I had come up with every reason imaginable why I wouldn't get the part-that I didn't have enough experience, I wasn't good enough, I was too shy, whatever. I never considered the option that I would get the role. My husband Greg told me that I had to go into the audition like he approaches surfing. He takes charge with a fearless go-for-it attitude when he's in the ocean. He taught me that when you're in the line-up and a good wave comes your way, as long as you're not cutting somebody off, you must go for it. Even if you fall on your face it's better to try and fail than let the possibility slip away. That kind of thinking is very motivational.

The audition was for the Pulitzer Prize-winning play Three Tall Women written by Edward Albee. It was a serious play. I very much wanted to be in the cast. Stephen Roseberry, one of my business partners at Sterling-Winters Company, faced many obstacles in getting me the audition. He has always been a fearless leader when it comes to my work. To know that someone believes in you is extremely empowering. Stephen always bulldozes down doors to find exciting new options for me. I was shocked and touched by his strong faith in me and in his belief that I had the ability to be in that play. I decided if Stephen believed in me enough to stick his neck out and put his own reputation on the line, then the least I could do was try my best.

Before the audition, I spent many hours working with Rick Mokler-a wonderful acting teacher and friend in Santa Barbara. Once again, surrounding myself with people who unconditionally support and love me made a difference. Greg's "Why not you?" and Stephen's faith in me gave me faith in myself. That confidence is what got me the part.

Once I was cast, I faced a dilemma. There was a line in the play that required me to take the Lord's name in vain. There are many great groups who lobby for the rights of others. But who's lobbying for Jesus? It's got to be the people who love Him. I'm one of those people. Because of my beliefs, I simply couldn't do it. Stephen had worked so hard to get me the audition, and I really wanted the job. I approached the brilliant director, Glyn O'Malley, about changing the line. He explained that Mr. Albee "changes dialogue for no one." Every word he writes has such profound meaning.

It was a large conflict for me so I spoke to Mom about my dilemma. She reminded me that God is a God of peace. If I didn't feel peace in my decision, then it was not God's will. Well, that was that. As Christians, we must stand up for Jesus. I couldn't go through with the play because I simply was not at peace taking the Lord's name in vain.

I ask God that His will be done in my life every single day. If I truly want Him to be in charge of all things, then I must trust that His will is the answer, and I do. After Glyn thought about my dilemma, he changed my performance to honor the Lord in prayer. He altered my character to be a Christian and her line would be said as a prayer. That was a very powerful change that brought me tremendous peace and allowed me to joyously play the part.
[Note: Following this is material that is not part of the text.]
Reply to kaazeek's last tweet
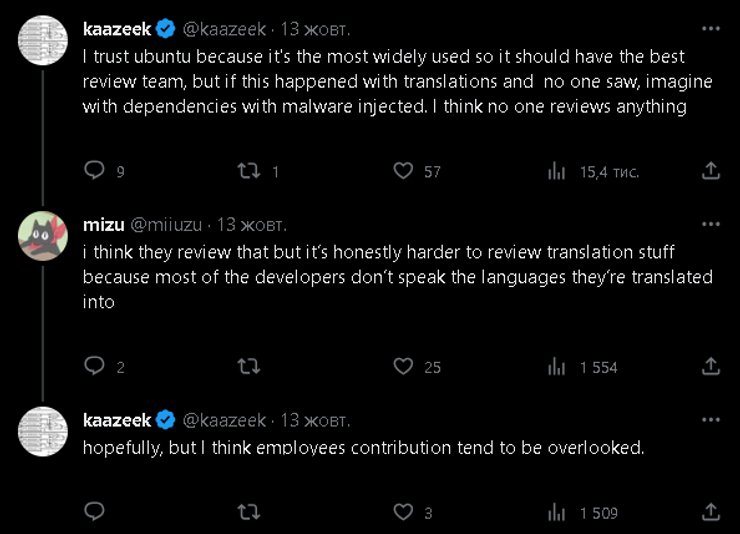The height and width of the screenshot is (534, 740). 95,512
It was an amazing experience and in the end, everyone was comfortable with the change, including Edward Albee, who complimented the entire production. That peace reminded me what it feels like to have serenity in my life and what it feels like when I don't. It brought a calmness to me, and the turmoil was gone. It was so easy once I made my decision. The answer was right in front of me the whole time.
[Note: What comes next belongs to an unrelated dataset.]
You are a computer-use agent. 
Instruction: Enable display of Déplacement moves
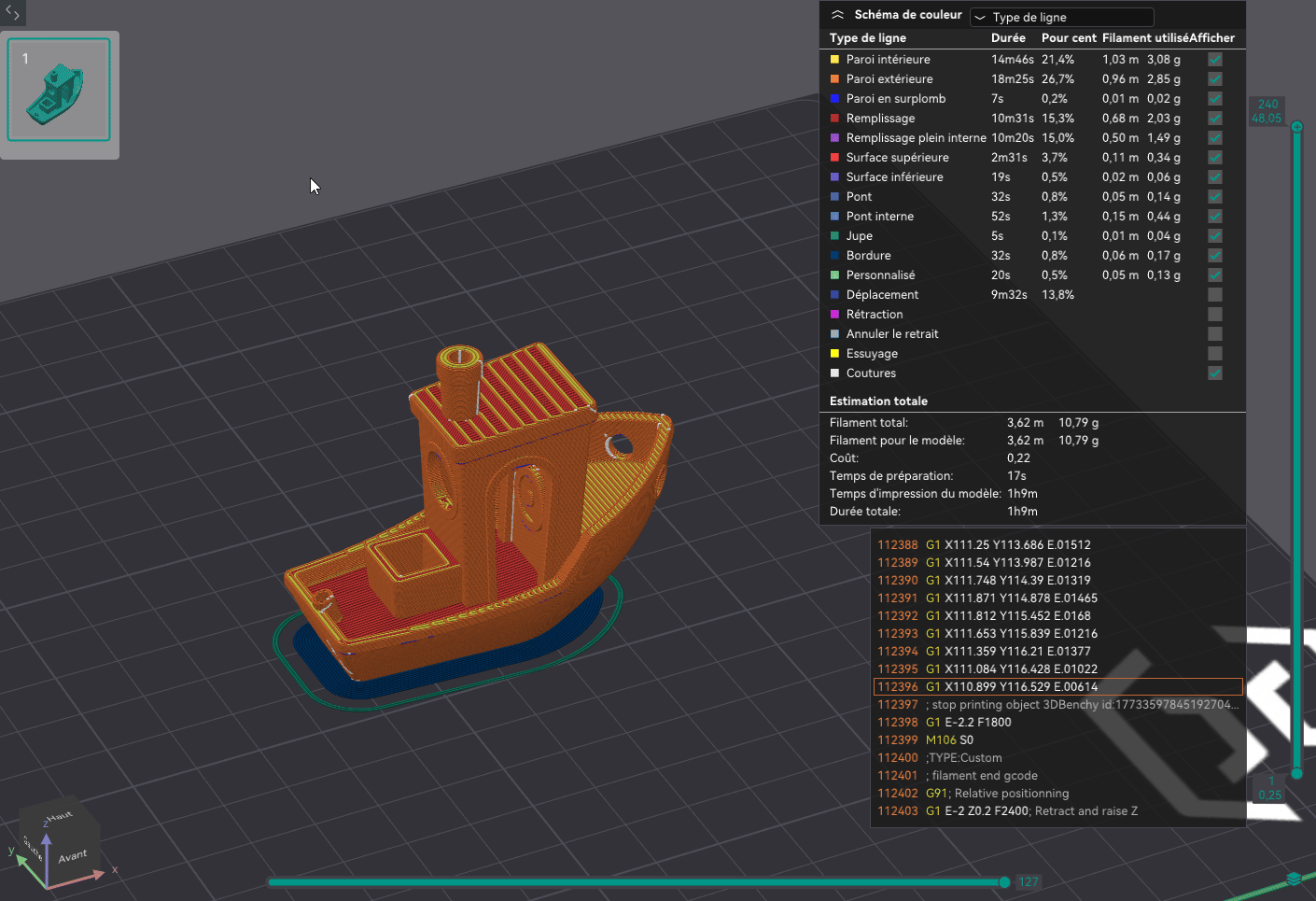coord(1214,294)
I had the best time doing the show, and I learned a great deal working with wonderfully talented people. It was great to play this character. I made new discoveries every day-about myself, my ability to stretch as an actress, and about my own capability to change. Three Tall Women taught me so much, and it had a wonderful and positive impact on everything else I have done as an actress since. Those words my mother spoke to me that day have so much truth. I think about her advice in all of the decisions I have made since. If I don't feel peace about something then it is not God's will.